Even Chef Haz breaks the rules to help East, jeopardizing his career by supplying alcohol to minors on the campus where he works. Aware of Haz’s gambling addiction, East leverages his personal wealth to gain power over Haz: He knows that the chef, deep in debt, will not be able to turn down the $30,000 he offers. Meanwhile, Haz escapes punishment by leveraging his own power, emphasizing the privilege he has as a valuable chef for the school. The presence of a renowned chef on campus boosts the school’s reputation, and Haz knows that even if he is caught, the school will cover up his involvement and keep him on staff.


Ultimately, East is only the most powerful player in an economy of privilege and impunity that involves everyone at Tiffin. As individuals prioritize their own personal gain over abstract concerns like justice and even the safety of the school’s students, they create an environment in which harmful and irresponsible behavior goes unpunished as long as the guilty party has the right connections.

The Struggle Between Invisibility and Exposure

The Academy presents two vastly different characters who serve as foils to each other in the text: Davi and Charley. Davi’s life centers on her social media and fame; her number of followers is mentioned several times in the text as are the prestigious life that she posts about on her accounts. She is the most popular girl in the school, envied by other characters and followed blindly by those around her. Conversely, Charley enters the school in willful isolation. She repeatedly rebuffs Davi’s and Simone’s attempts to get her to participate in the school, instead choosing to remain in her room and study and read. The differences between these two characters serves to highlight two sides of a prevalent issue for teenagers in the social media landscape: the value of exposure and fame versus respecting the true self. Charley’s “invisibility” at the school gives her self-confidence and belief in herself, as she is adamant from the start that she does not need to engage in social activities to feel better about her life. Conversely, Davi’s life revolves around her social media following, thereby leaving her feeling empty and hollow when she loses her only friend, Cinnamon.

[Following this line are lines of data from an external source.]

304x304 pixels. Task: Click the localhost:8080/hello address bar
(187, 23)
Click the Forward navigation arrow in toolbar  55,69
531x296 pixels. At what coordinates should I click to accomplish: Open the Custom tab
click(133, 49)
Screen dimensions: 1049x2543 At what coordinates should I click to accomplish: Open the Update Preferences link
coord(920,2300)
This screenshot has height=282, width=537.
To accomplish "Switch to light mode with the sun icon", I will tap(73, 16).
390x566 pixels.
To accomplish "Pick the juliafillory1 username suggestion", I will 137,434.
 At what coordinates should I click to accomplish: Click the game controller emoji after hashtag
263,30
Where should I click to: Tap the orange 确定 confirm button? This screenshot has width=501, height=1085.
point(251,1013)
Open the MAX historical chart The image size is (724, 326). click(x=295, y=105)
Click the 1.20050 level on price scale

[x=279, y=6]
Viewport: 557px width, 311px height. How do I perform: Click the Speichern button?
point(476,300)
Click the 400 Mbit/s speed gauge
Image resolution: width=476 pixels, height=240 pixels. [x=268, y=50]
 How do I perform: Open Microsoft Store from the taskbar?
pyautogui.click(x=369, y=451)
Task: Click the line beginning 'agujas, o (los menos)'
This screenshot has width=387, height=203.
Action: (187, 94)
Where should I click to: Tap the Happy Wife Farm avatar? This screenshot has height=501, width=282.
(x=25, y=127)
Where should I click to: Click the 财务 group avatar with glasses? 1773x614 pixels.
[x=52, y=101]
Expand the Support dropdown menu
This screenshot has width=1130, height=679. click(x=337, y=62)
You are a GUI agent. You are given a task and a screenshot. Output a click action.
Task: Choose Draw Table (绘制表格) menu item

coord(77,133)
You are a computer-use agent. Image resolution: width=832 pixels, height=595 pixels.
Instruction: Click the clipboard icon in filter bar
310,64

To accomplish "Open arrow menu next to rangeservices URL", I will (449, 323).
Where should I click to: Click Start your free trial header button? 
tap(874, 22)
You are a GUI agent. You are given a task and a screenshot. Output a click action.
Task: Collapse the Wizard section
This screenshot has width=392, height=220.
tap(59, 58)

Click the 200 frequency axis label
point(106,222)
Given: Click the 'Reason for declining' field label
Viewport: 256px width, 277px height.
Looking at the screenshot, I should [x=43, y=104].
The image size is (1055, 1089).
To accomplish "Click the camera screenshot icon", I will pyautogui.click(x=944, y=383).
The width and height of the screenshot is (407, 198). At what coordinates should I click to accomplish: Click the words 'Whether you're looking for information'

As the novel progresses, both Davi and Charley change, a fact that emphasizes the importance of finding a balance between isolation and popularity. When Charley gets invited to the Kringle dance, she begins to find value in engaging with others. She allows Davi to do her make up, change her hair, and switch her entire wardrobe. She begins to pursue her relationship with East, something that early in the text she struggles to believe is possible or fully understand. At the same time, Davi continues to distance herself from the social media following that she has. When she goes to Thanksgiving with Olivia, her feelings of unbelonging and isolation represent just how empty she feels since the loss of Cinnamon. While Charley moves toward popularity and attention, Davi continues to move further into isolation.


Ultimately, the fixing of their friendship and the happiness that both Davi and Charley find at the novel’s end comes once they have both discovered the value of their friendship and the importance of balance. After Charley loses Davi as a result of the Zip Zap post, she sees the emptiness in the attention and popularity that she had been coveting since her change. From there, both girls find balance in their life as they have developed a core group of friends through Priorities.